[Records supplied — start]

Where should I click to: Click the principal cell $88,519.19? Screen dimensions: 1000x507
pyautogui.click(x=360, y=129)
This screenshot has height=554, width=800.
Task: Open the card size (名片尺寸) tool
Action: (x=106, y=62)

[Records supplied — finish]

→ Your assignment: Would it be possible to reproduce all the entries exactly as they appear above?

→ Written answer:
Where should I click to: Click the principal cell $88,519.19? Screen dimensions: 1000x507
pyautogui.click(x=360, y=129)
This screenshot has height=554, width=800.
Task: Open the card size (名片尺寸) tool
Action: (x=106, y=62)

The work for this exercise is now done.